PROBLEM STATEMENT - The needed output is the run of lines below from the one containing "1512x812 pixels. At" through the one containing "Task: Go to Post Ad", copied exactly and free of pictures.

INPUT -
%%
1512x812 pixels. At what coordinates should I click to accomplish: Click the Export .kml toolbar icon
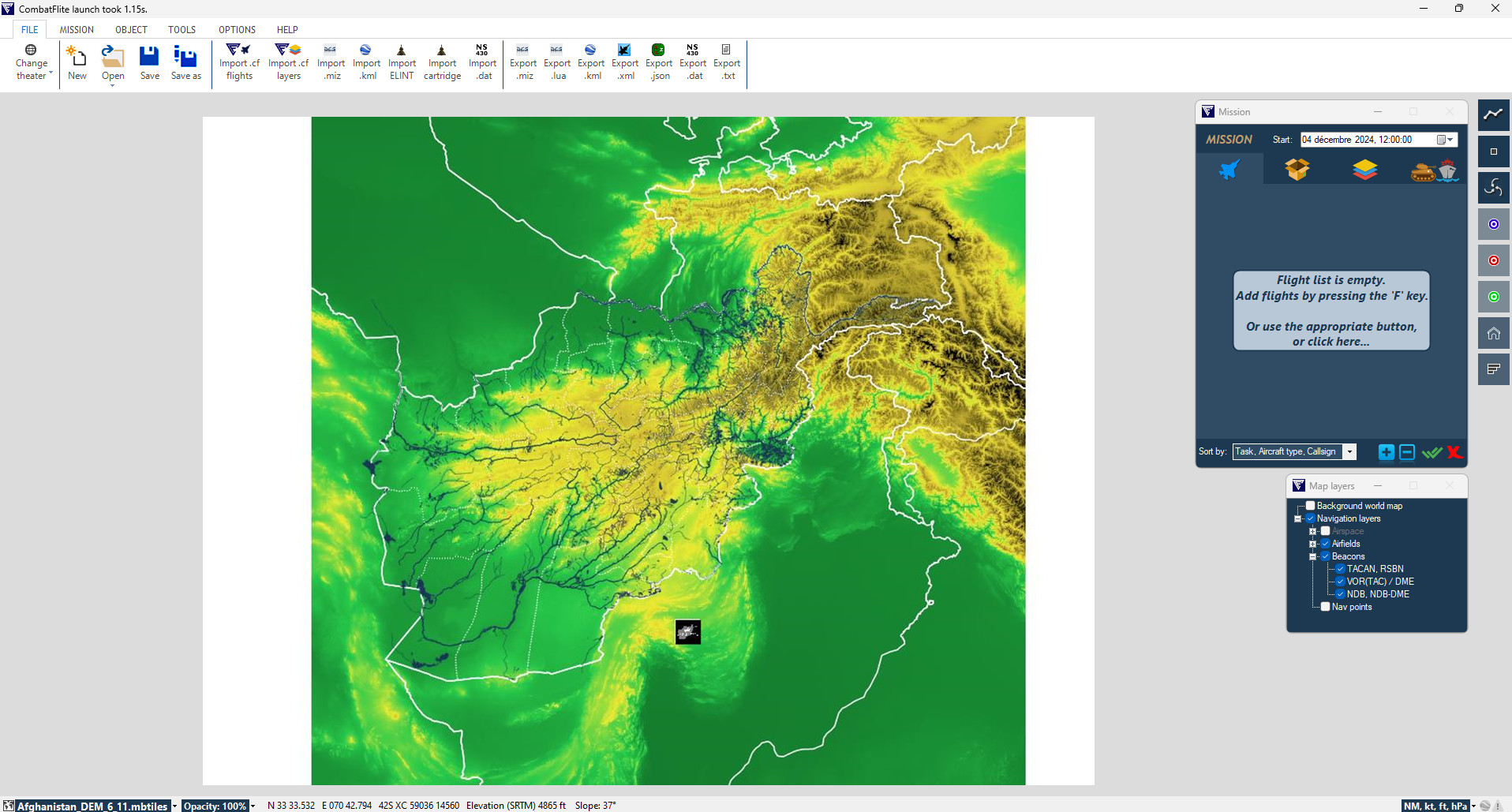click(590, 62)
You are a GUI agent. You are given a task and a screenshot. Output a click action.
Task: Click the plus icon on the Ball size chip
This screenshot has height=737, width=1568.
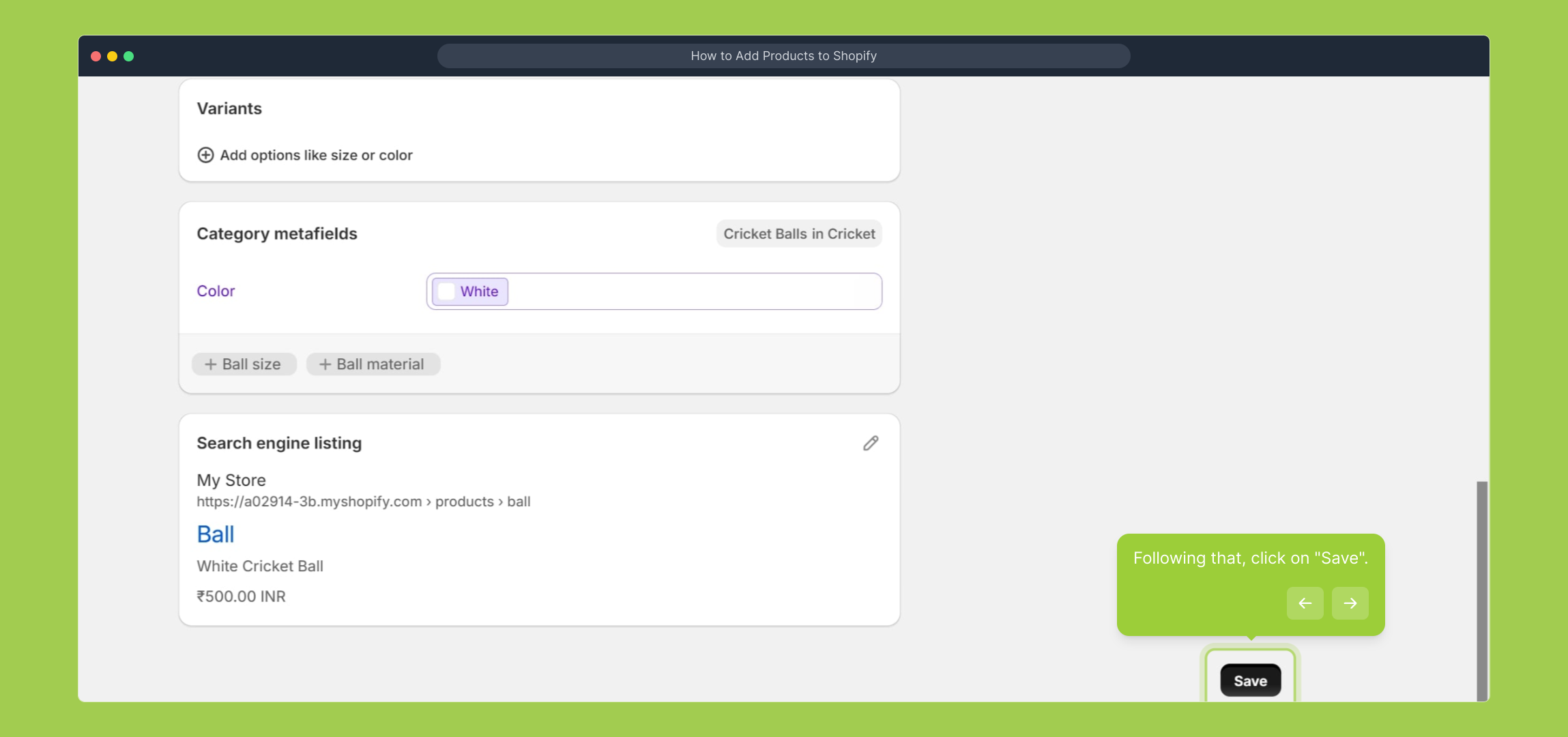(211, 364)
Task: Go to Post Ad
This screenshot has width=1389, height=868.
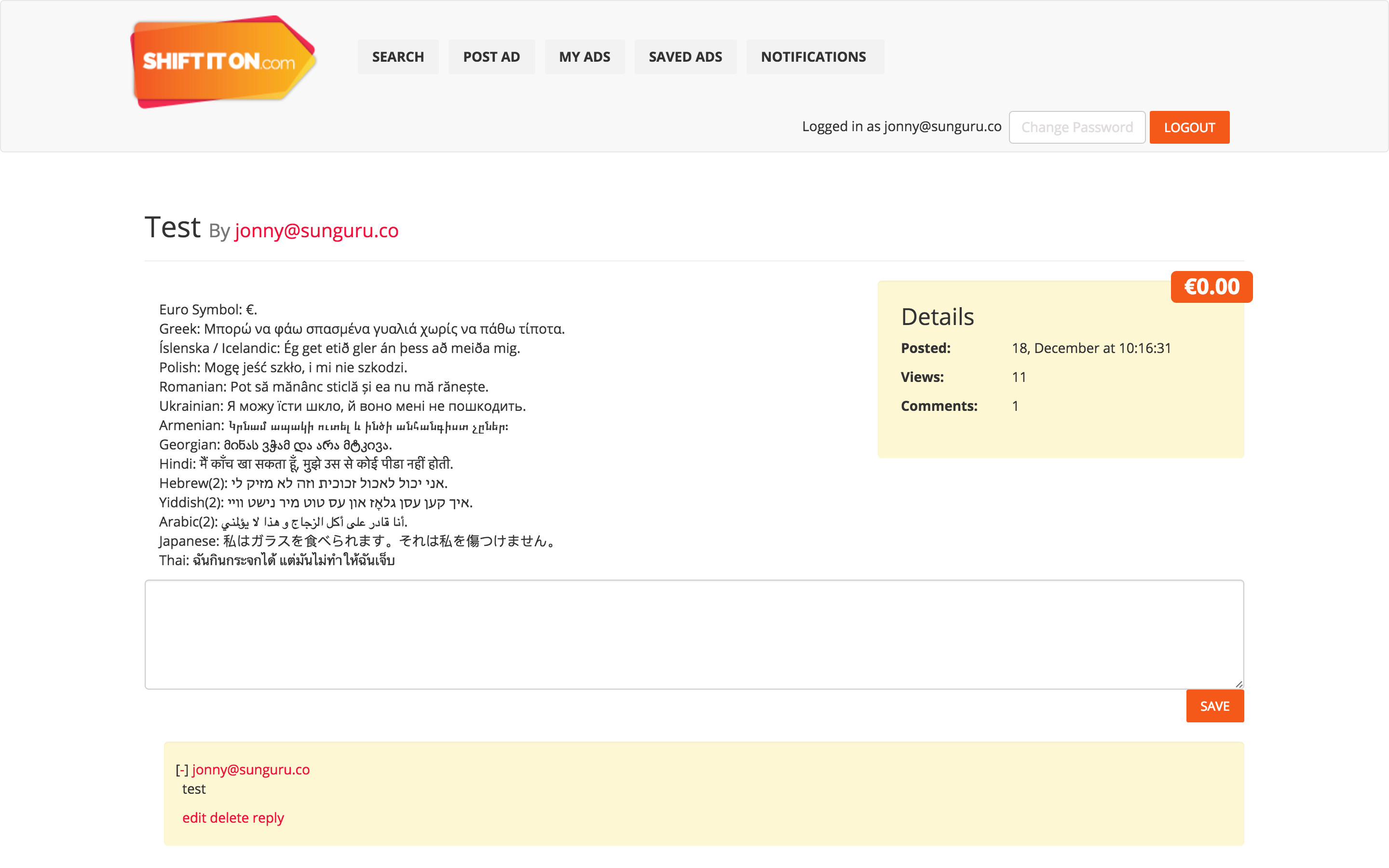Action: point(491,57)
%%
%%
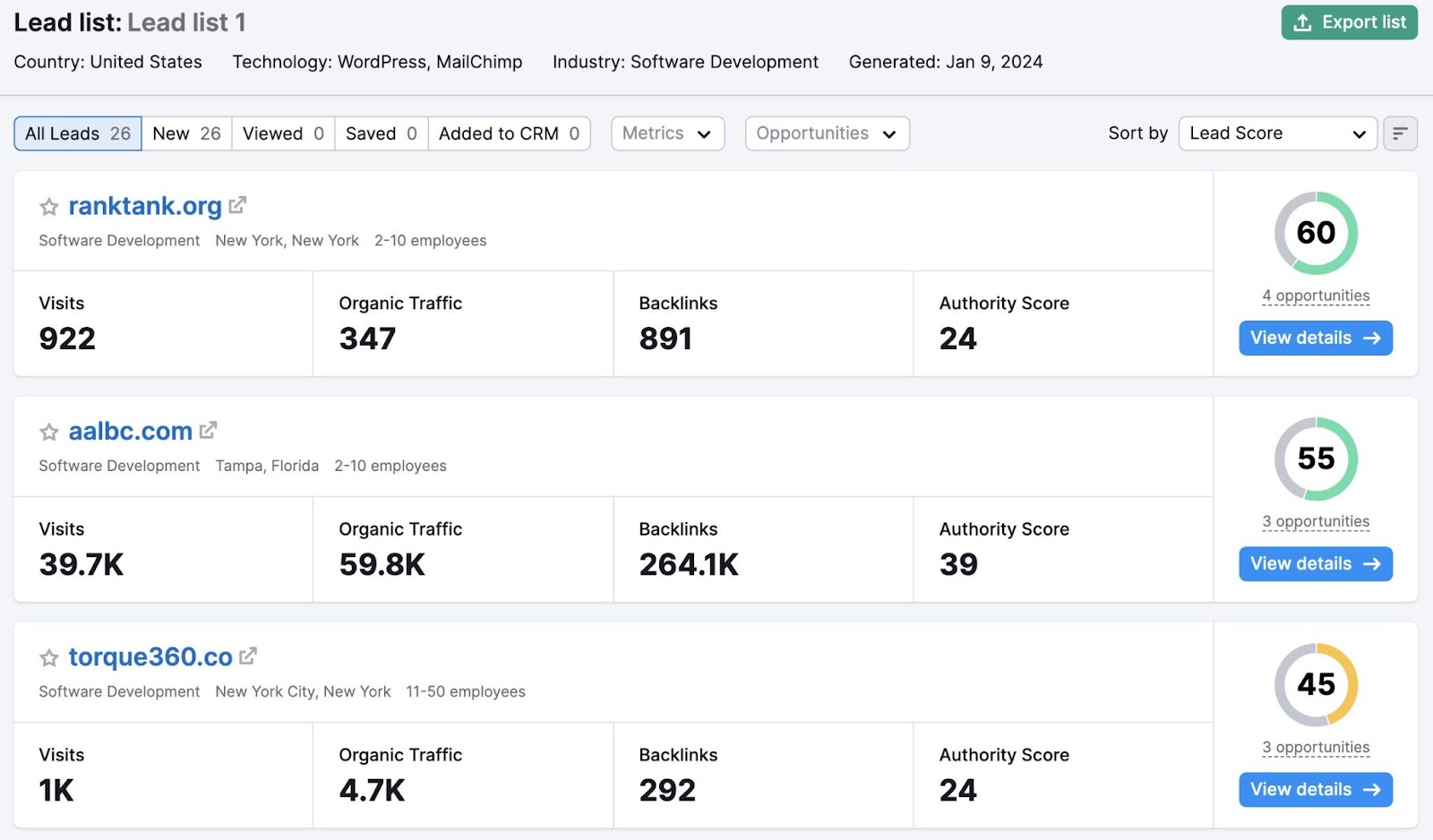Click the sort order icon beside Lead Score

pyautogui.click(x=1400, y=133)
%%
RESULT OF THIS TASK -
1512x812 pixels. At what coordinates should I click to accomplish: Click the Export .kml toolbar icon
click(590, 62)
You are a GUI agent. You are given a task and a screenshot. Output a click action.
Task: Click the plus icon on the Ball size chip
This screenshot has height=737, width=1568.
(211, 364)
Task: Go to Post Ad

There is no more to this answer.